◆ Document extract:

━━━━━━━━━━

An article in the Style section of today's Washington Post asks the question, why are Virginia voters so uninterested in this year's -- or any year's -- gubernatorial election?
In "Virginia's Quadrennial Dilemma: Whosis or Whatsizname?," Post reporter Linton Weeks turns to a number of old hands at Virginia politics to explore the issue: former Governor Jim Gilmore. VCU political scientist and Rolodex regular Robert Holsworth. Library of Virginia historian Brent Tarter. The late V. O. Key. And me.
As the winner of a Tony Award might say, I am honored to be in such distinguished company.
Seriously, though, I knew Weeks' article was coming, because he interviewed me twice over the telephone last week. I'm pleased to say that most of what I told him made it into print, either as a quotation or as a paraphrase.
Weeks begins his article with a summary of the reasons given for the decline in voter interest by his panel of experts:
First of all, the election is always held in an off-off year -- that is, a yawner of a year when there are no national elections. So you don't have anybody at the top of the ticket -- presidential or congressional candidates -- to make you get out of bed and put on your voting shoes. This year the election is on Nov. 8.

━━━━━━━━━━

◆ Given material:
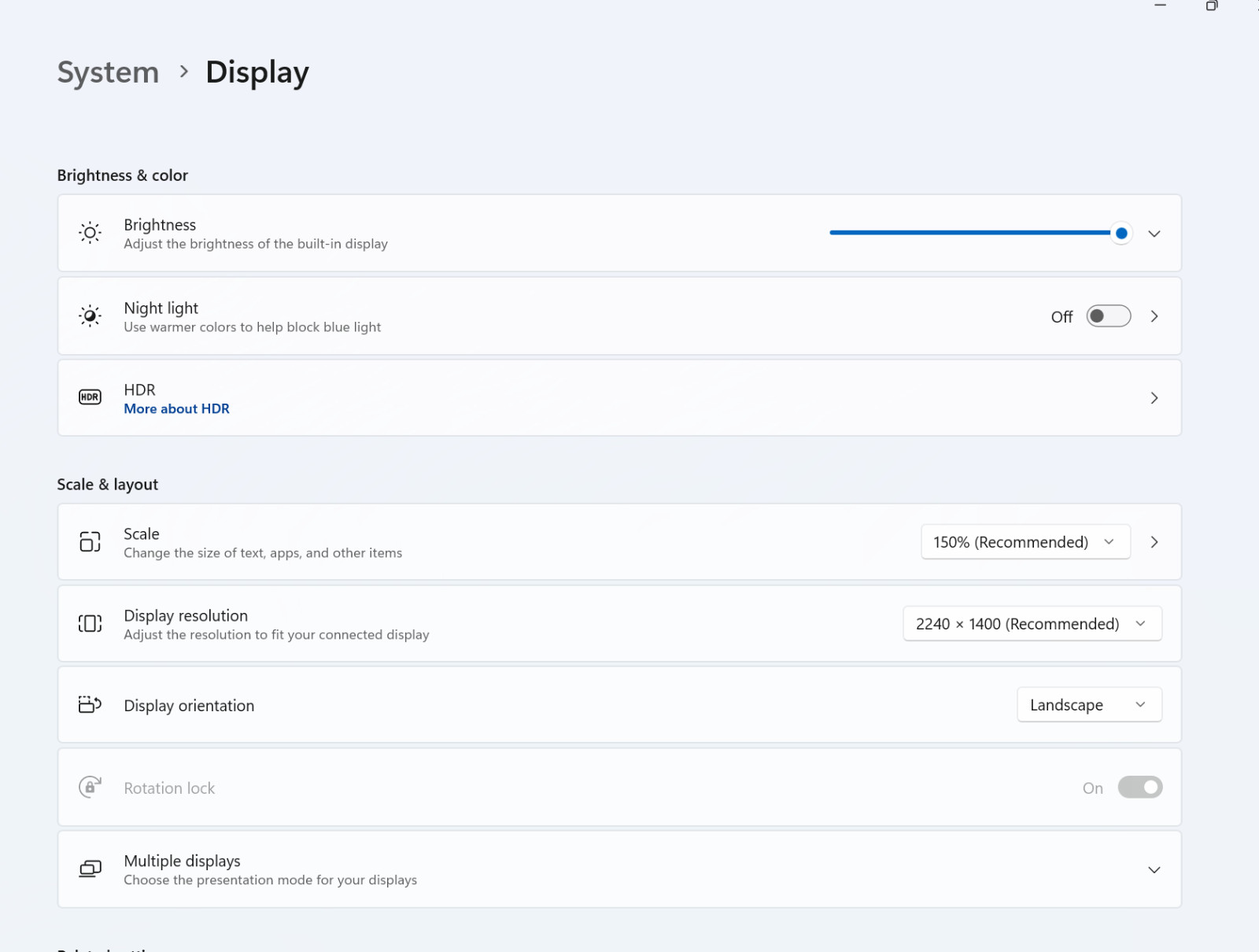Open HDR settings page chevron
Viewport: 1259px width, 952px height.
[1154, 398]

━━━━━━━━━━

◆ Short problem: Reproduce the post on Virginia voters and the governor's race at the top of the page in full, word for word.

◆ Response:
An article in the Style section of today's Washington Post asks the question, why are Virginia voters so uninterested in this year's -- or any year's -- gubernatorial election?
In "Virginia's Quadrennial Dilemma: Whosis or Whatsizname?," Post reporter Linton Weeks turns to a number of old hands at Virginia politics to explore the issue: former Governor Jim Gilmore. VCU political scientist and Rolodex regular Robert Holsworth. Library of Virginia historian Brent Tarter. The late V. O. Key. And me.
As the winner of a Tony Award might say, I am honored to be in such distinguished company.
Seriously, though, I knew Weeks' article was coming, because he interviewed me twice over the telephone last week. I'm pleased to say that most of what I told him made it into print, either as a quotation or as a paraphrase.
Weeks begins his article with a summary of the reasons given for the decline in voter interest by his panel of experts:
First of all, the election is always held in an off-off year -- that is, a yawner of a year when there are no national elections. So you don't have anybody at the top of the ticket -- presidential or congressional candidates -- to make you get out of bed and put on your voting shoes. This year the election is on Nov. 8.